I was not in any rush to tackle the climb so I followed the road along the wall. It ran below it, to the west, leading to a small pool. The pool was nasty. A broken walk lay across it, pipes sprawled nearby, and the nearby ground was stained an ugly rusty brown. I could hear a low hum here, something that confused me at first, until I saw the controls next to the pool.
The water here must be some sort of buffer, a small holding pen between the water in the tailings pond above and the basin below. I wasn't sure which way the water flowed, guessing at first that it was coming from the pond above with how nasty the water looked, but there was nothing to verify the guess. In fact, with the exception of the low noise and these controls there was no indicatin of a pump, no water stirring or moving below.
Beyond the pool was a collection of snowmobiles that had been abandoned to the elements. This was odd. I was obviously on a service road for this pump and/or dike and here was a dump. Maybe the workers of Tilden were avid snowmobilers and the mine didn't mind them dumping their old equipment here. I turned here and headed up the wall.

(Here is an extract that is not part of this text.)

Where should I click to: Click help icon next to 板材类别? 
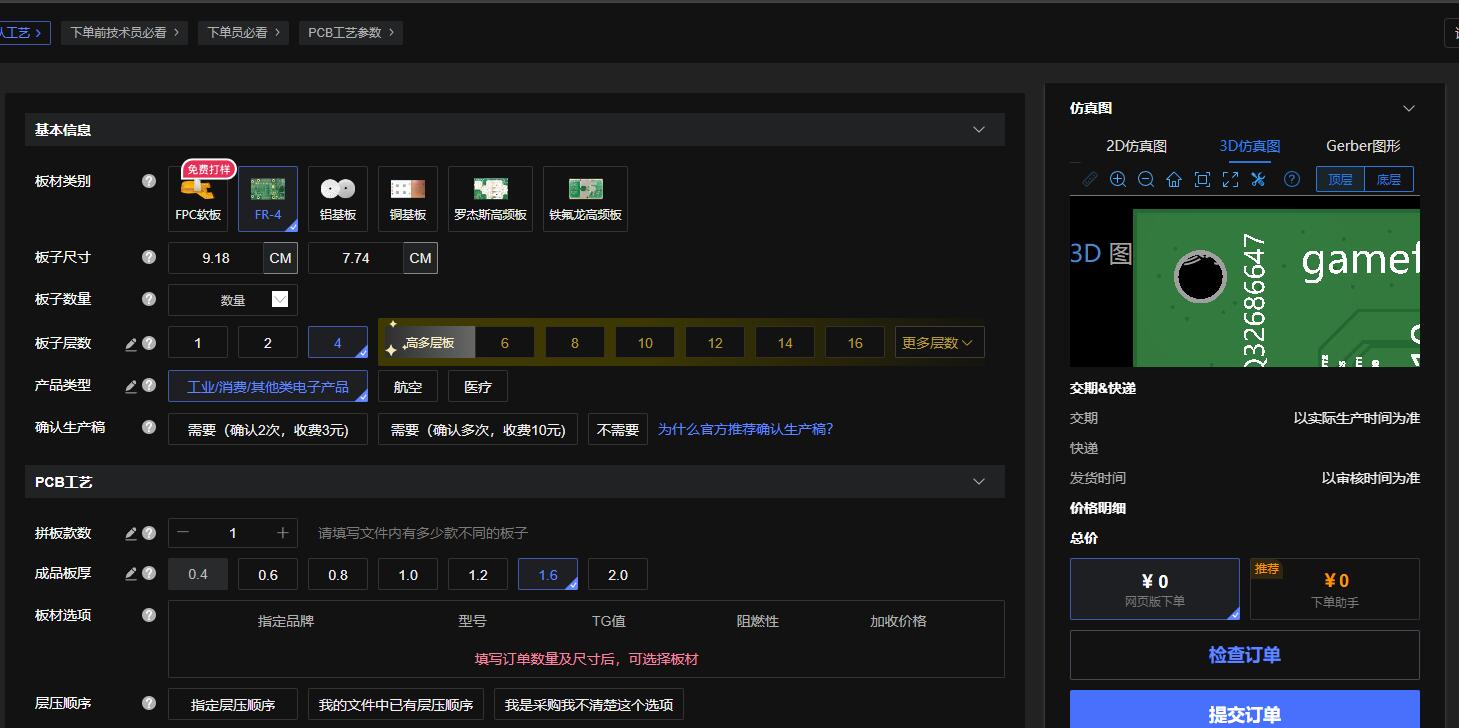coord(149,181)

The climb was quick and steep. Along the way I startled two deer who were up top and they bolted westwards. I hoped they weren't drinking the water. The bright orange from the aerials did not promise a healthy sip for any creature. Then I peaked the dike and got my first look at the pond.
It wasn't terrible. I was expecting a neon burn, a sharp blast of color that stunk. The pond was just dirty water. Maybe a direct overhead shot exaggerates the orange, or there was some sort of false coloring, or it changes throughout the year. I looked over the flatness to the mine beyond.

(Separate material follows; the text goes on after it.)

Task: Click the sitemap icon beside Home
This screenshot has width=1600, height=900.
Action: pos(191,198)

The most impressive piles of the mine were to the northeast, up near Tilden, which was to be expected. Loud clangs and booms rang out over the pond. They were the first sounds of the mine I had heard this morning and it came as a bit of a shock. Also, I finally got my answer about the pump below. A pipe poured water into the pond to my right, pumped in from Schweitzer Basin below. The nasty rust could either be from leakage through the ground or from the broken walk.
I took one last look down before heading back down. It was kinda cool to see everything - from the road below all the way over beyond the basin - and get a final picture of the entire (short) hike. When I hit the road I tried to circle to the right first, walking through the snowmobile graveyard, and swiftly bumped into a cabin on private land. So that's where the snowmobiles had come from, a landowner. Circling back I followed the same path out, back to the landbridge and over to my car. At least I had made it to one of the two tailings ponds and had learned that it didn't glow orange, though I still wished the dam was more accessible.